No início de 2016, exemplo frequentemente citado, a Microsoft lançou um robô de chat (chatbot) “teen girl”, o Tay, para se relacionar com garotas adolescentes; em menos de 24 horas a empresa exclui-o do Twitter: o Tay transformou-se rapidamente num robô defensor de sexo incestuoso e admirador de Adolf Hitler. O processo de aprendizagem da IA fez com que o robô Tay modelasse suas respostas com base nos diálogos de adolescentes.
Várias questões afloram, desde a mais básica — como incorporar a ética humana às tecnologias de IA, se são valores humanos às vezes ambíguos ou não verbalizados mesmo entre os próprios humanos? –, até se faz sentido investir no desenvolvimento de uma inteligência que no futuro não terá controle humano, com riscos e ameaças imponderáveis.
Não seria mais prudente para a sobrevivência da humanidade evitar essa tendência abdicando de seus potenciais benefícios?
Future of Life
A verdade é que existem muito mais perguntas do que respostas. Tentando enfrentar essas e outras questões, proliferam iniciativas de pesquisadores, corporações, governos. Acadêmicos americanos fundaram, em 2014, o instituto Future of Life, com a adesão de personalidades como o cientista da computação Stuart J. Russell, os físicos Stephen Hawking e Frank Wilczek e os atores Alan Alda e Morgan Freeman. Em outubro, a DeepMind da Google anunciou a criação do grupo DeepMinds Ethics & Society (DMES) dedicado a estudar os impactos da IA na sociedade.

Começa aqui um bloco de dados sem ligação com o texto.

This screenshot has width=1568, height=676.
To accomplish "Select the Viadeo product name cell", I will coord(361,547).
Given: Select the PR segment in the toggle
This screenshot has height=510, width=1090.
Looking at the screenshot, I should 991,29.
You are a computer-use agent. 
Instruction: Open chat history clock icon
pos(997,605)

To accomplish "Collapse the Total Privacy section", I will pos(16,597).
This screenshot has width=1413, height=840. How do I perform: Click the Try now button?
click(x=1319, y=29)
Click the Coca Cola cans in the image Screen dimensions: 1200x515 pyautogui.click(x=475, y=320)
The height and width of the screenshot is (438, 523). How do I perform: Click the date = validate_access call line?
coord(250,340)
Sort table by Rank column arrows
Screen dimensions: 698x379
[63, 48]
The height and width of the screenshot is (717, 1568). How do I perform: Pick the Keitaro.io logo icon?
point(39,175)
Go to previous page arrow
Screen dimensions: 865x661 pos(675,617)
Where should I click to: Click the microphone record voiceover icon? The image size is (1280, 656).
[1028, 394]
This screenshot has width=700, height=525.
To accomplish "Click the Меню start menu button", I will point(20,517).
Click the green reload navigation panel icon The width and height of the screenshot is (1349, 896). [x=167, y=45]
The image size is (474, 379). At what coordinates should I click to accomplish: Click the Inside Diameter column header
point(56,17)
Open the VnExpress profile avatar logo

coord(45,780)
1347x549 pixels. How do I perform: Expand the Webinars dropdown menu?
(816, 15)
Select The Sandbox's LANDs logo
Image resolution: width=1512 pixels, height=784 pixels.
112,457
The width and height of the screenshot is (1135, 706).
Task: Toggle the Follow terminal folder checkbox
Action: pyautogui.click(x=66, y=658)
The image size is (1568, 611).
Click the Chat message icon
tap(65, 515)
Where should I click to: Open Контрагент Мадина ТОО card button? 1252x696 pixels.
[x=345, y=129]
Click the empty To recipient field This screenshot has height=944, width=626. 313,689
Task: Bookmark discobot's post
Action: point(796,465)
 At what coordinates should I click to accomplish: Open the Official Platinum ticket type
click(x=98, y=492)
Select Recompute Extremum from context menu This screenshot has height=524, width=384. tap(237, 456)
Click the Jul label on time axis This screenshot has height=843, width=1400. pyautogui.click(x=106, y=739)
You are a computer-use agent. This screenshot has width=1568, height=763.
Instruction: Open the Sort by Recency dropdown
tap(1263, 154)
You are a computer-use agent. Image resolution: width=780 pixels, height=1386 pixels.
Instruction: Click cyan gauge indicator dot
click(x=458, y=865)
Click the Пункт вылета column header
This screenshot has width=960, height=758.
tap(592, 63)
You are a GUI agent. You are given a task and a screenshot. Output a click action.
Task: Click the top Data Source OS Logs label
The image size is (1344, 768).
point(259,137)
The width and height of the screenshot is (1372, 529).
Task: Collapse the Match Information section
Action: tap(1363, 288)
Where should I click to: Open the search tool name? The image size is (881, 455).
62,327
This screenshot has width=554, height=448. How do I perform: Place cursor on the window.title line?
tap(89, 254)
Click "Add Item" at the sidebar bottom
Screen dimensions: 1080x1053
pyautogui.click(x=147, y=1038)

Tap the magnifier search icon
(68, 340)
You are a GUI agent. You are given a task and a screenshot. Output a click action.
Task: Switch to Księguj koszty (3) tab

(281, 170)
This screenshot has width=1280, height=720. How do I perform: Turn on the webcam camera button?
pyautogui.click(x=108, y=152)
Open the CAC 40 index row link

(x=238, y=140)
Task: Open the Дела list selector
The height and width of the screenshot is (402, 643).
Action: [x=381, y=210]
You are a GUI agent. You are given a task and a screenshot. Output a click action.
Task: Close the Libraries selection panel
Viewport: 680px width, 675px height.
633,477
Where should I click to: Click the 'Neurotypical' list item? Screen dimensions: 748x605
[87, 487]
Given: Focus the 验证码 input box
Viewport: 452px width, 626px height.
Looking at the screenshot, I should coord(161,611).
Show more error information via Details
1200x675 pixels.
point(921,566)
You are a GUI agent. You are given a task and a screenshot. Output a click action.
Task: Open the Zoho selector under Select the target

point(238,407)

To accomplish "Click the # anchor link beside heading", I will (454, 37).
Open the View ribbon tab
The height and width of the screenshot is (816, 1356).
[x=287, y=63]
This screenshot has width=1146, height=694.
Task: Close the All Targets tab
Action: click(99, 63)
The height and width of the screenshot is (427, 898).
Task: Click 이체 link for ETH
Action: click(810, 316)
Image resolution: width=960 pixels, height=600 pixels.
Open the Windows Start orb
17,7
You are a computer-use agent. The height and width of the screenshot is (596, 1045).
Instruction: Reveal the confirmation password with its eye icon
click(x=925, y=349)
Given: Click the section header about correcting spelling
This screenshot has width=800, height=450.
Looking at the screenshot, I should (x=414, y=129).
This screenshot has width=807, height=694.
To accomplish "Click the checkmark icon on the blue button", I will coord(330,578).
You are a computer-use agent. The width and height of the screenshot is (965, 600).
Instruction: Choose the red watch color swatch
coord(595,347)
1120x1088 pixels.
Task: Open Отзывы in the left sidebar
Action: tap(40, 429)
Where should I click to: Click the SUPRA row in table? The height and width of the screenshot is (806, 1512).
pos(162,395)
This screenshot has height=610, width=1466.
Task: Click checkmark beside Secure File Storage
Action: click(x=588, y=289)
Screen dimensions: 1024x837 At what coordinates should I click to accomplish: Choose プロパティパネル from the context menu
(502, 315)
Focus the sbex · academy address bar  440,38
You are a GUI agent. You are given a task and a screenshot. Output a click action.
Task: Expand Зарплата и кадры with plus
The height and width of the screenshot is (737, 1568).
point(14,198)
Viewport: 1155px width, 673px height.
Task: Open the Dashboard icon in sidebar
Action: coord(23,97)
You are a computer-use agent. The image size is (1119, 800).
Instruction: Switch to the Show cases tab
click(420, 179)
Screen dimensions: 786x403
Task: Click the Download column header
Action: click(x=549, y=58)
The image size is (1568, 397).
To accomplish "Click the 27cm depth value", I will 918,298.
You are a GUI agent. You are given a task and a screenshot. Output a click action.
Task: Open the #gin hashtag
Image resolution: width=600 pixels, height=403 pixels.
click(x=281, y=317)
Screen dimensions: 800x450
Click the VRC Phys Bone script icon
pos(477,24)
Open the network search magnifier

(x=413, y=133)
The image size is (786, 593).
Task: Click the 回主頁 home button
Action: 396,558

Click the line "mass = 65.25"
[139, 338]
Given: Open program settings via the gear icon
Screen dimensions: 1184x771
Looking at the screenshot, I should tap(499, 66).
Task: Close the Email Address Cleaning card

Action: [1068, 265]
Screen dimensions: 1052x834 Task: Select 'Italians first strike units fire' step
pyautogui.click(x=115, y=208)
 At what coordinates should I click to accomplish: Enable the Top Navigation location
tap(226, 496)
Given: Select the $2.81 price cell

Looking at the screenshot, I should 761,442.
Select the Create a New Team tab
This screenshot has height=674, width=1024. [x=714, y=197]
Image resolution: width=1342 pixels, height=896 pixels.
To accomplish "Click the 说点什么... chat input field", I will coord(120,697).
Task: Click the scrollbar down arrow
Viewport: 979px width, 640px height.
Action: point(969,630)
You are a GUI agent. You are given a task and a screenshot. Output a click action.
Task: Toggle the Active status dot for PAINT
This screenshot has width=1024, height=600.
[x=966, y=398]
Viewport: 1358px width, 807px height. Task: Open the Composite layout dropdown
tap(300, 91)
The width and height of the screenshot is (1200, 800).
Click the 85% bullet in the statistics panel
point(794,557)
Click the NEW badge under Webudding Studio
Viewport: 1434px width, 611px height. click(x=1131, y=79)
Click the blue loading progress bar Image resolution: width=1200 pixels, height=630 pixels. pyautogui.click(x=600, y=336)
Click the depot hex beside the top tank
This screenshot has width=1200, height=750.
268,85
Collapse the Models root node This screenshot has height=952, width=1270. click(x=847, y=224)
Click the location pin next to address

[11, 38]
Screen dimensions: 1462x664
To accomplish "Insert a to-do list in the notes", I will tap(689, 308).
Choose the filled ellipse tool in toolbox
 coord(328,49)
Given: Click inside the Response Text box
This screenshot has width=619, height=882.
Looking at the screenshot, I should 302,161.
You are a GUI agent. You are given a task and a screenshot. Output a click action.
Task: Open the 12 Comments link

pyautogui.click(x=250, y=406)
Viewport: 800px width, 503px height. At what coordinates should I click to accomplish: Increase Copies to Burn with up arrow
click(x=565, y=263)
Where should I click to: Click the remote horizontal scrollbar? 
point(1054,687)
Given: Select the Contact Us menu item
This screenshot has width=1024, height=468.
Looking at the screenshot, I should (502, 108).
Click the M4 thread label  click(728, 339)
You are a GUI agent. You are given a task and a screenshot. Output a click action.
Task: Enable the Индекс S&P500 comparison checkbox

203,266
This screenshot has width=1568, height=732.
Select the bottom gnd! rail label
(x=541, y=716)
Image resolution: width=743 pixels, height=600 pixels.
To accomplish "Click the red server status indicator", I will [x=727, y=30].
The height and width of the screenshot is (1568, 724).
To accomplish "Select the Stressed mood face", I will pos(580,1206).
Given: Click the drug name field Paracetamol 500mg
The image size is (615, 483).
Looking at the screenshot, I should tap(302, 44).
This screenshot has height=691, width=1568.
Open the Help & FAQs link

Liderado por Verity Harding e Sean Legassick, o grupo será formado por 25 pesquisadores com dedicação exclusiva. Emergem igualmente iniciativas com foco específico: o Media Lab do Massachusetts Institute of Technology (MIT) está desenvolvendo um sistema para permitir que o usuário controle seu próprio feed de notícias do Facebook, e não os algoritmos; professores da Harvard Law School estão trabalhando em maneiras de eliminar o “viés injusto” dos algoritmos.
Ambas iniciativas estão sob o guarda-chuva de um fundo de pesquisa de US$ 27 milhões (Ethics and Governance of Artificial Intelligence Fund), criado pelo cofundador do LinkedIn, Reid Hoffman, e outros investidores, e administrado pelo MIT Media Lab e pelo Centro Berkman Klein de Harvard.
Os governos da Europa e dos EUA estão engajados na regulamentação da IA. No início do ano, um relatório do Parlamento Europeu sobre robótica e inteligência artificial versou sobre responsabilidade civil, ética, impacto sobre mercado de trabalho, segurança e privacidade.
Os eurodeputados defendem dotar os robôs autônomos de “personalidade eletrônica”, ou seja, aptos a arcar com a responsabilidade de seus atos. Outras ideias em debate são a criação de um código de conduta ética para engenheiros de robótica, e a agência europeia para a robótica e IA. Dois obstáculos comprometem os resultados: o relativo baixo conhecimento sobre os meandros da Inteligência Artificial dos legisladores, e a velocidade com que a IA vem avançando. Se ainda não há consenso regulatório sobre globalização — mercado financeiro, internet, e vários outros assuntos mais conhecidos e antigos, o que esperar sobre IA!
O desafio não é simples nem trivial, e a tendência é tornar-se mais complexo com o advento, em algum momento do século XXI, da superinteligência, definida por Nick Bostrom como “um intelecto que excede em muito o desempenho cognitivo dos seres humanos em praticamente todos os domínios de interesse”. Ou seja, máquinas autônomas.